PROBLEM DETAILS → Reproduce every entry precisely as written.

════════════════

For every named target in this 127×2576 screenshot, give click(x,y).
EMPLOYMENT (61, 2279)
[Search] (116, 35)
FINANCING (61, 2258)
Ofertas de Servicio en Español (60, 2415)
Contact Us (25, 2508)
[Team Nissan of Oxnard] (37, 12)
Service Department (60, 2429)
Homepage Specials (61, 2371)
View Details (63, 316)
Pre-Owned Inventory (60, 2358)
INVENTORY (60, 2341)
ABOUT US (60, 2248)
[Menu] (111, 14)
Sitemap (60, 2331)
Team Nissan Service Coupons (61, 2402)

════════════════

SOLUTION TO THE EXERCISE →
For every named target in this 127×2576 screenshot, give click(x,y).
EMPLOYMENT (61, 2279)
[Search] (116, 35)
FINANCING (61, 2258)
Ofertas de Servicio en Español (60, 2415)
Contact Us (25, 2508)
[Team Nissan of Oxnard] (37, 12)
Service Department (60, 2429)
Homepage Specials (61, 2371)
View Details (63, 316)
Pre-Owned Inventory (60, 2358)
INVENTORY (60, 2341)
ABOUT US (60, 2248)
[Menu] (111, 14)
Sitemap (60, 2331)
Team Nissan Service Coupons (61, 2402)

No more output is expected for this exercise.